Rifondazione consequently tanked in the 2008 election, losing all parliamentary representation. Workers were disgusted by the politics of war, opportunism and betrayal. The vacuum created was of great concern to the ruling class, especially as it coincided with the great recession of 2008, which threatened to plunge Italy (and the world) into industrial and financial disaster.

The vacuum was filled by Beppe Grillo’s Five-Star Movement, a right-wing populist party, which was launched under the guise of combating corruption, bureaucracy and monopolies. M5S has been co-running the government since June 2018 under prime minister Giuseppe Conte, first through an alliance with the fascist Lega, then through a deal with the PD, exposing their fake anti-establishment posture.

But only a year-and-a-half later, the true colors of the Five-Star Movement are now glaring, and its ratings have drastically plunged to half what they were in June 2018. The vast majority of workers are disgusted by the anti-immigrant policies and attacks on jobs, as shown by the ongoing restructuring of the ILVA steel plant.

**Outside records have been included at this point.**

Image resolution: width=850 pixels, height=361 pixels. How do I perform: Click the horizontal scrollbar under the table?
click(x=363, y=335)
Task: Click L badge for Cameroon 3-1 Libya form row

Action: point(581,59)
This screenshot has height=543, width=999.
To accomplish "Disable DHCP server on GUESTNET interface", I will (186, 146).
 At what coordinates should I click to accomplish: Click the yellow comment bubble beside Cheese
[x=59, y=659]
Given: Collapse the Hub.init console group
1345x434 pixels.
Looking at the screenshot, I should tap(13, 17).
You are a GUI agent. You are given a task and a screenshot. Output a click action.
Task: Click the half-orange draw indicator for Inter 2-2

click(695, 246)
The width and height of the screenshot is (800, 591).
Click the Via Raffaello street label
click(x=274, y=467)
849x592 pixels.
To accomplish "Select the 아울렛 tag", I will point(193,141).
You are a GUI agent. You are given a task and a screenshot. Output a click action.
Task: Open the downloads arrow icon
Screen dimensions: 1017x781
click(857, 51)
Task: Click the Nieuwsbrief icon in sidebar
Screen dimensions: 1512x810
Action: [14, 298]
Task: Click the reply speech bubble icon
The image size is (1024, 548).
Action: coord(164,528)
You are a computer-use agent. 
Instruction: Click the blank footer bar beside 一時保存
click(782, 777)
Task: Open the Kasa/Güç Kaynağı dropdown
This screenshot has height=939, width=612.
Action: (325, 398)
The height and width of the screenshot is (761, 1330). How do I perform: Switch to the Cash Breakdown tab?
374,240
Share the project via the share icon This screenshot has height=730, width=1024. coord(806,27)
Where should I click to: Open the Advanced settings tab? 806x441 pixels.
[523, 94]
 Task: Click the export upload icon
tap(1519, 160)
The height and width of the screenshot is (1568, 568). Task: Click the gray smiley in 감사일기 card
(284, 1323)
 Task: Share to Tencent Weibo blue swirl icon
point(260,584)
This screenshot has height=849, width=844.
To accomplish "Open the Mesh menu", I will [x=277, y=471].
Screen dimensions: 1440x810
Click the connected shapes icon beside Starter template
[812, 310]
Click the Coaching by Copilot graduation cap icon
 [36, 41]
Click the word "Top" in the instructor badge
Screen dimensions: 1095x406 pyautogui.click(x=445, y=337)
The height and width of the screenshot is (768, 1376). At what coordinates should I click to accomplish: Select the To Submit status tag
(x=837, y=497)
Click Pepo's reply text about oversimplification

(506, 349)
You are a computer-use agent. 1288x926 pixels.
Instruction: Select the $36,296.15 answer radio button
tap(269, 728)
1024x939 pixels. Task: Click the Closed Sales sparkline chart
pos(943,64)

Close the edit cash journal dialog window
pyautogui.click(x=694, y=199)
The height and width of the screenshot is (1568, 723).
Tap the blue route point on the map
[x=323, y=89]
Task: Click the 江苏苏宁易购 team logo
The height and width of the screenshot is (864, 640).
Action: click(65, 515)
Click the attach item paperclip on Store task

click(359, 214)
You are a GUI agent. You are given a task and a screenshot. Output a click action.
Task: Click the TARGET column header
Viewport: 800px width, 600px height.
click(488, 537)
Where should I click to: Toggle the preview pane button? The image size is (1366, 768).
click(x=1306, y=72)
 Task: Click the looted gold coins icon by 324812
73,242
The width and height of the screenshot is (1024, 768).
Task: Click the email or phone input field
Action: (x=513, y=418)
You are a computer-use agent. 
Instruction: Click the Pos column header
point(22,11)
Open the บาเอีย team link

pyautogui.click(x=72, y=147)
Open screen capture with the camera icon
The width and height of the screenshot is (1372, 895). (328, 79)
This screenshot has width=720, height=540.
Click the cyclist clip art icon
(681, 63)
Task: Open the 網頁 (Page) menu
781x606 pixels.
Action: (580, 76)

In foreign policy, M5S has consistently showed support for US and European imperialism. Premier Conte’s meetings with US President Donald Trump and Egyptian dictator Abdel Fatah Al-Sisi, as well as Hungarian fascist prime minister Viktor Orbán’s renewed support, make clear that M5S pursues the same imperialist ambitions as its predecessors.

Social conditions are deteriorating for Italian working families. Fifteen percent live in relative poverty, according to a conservative report issued last June by the state’s Istat. Unemployment remains close to 10 percent and the proliferation of the gig economy is rendering the labor market extremely precarious, especially for younger workers. A UIL trade union report published last September signals a significant worsening of conditions since 2017, with 75 percent of gig workers earning up to a measly €5,000 a year.

The situation is so grim that President Sergio Mattarella felt compelled to warn the political elite about the danger of social instability due to “the enemy we need to defeat together: lack of work, that work which is the foundation of our Republic. Employment, when one has it, is precarious or underpaid.”

It is this socially and politically repugnant environment that is pushing hundreds of thousands of Italian workers and youth into struggle. However, this vast mass will inevitably come into conflict with the Sardines movement, as its objective role is not to lead workers into a struggle against world capitalism, the real root of the problem, but rather to maintain control within the confines of the establishment, politically disarm workers and prevent their independent mobilization.

Many attending the protests genuinely reject a system that is destroying their lives. The Sardines’ strategy, however, is to oppose Salvini in full conformity with the program of the PD and its petty-bourgeois allies, like Rifondazione and Ferrando. However, it is the political bankruptcy of these forces that has made possible the rise of Salvini, and the ruling elites’ moves to rehabilitate fascism. The critical issue is and remains mobilizing the working class independently of and against social democracy and the pseudo-left to fight the accelerating drive to police-state rule.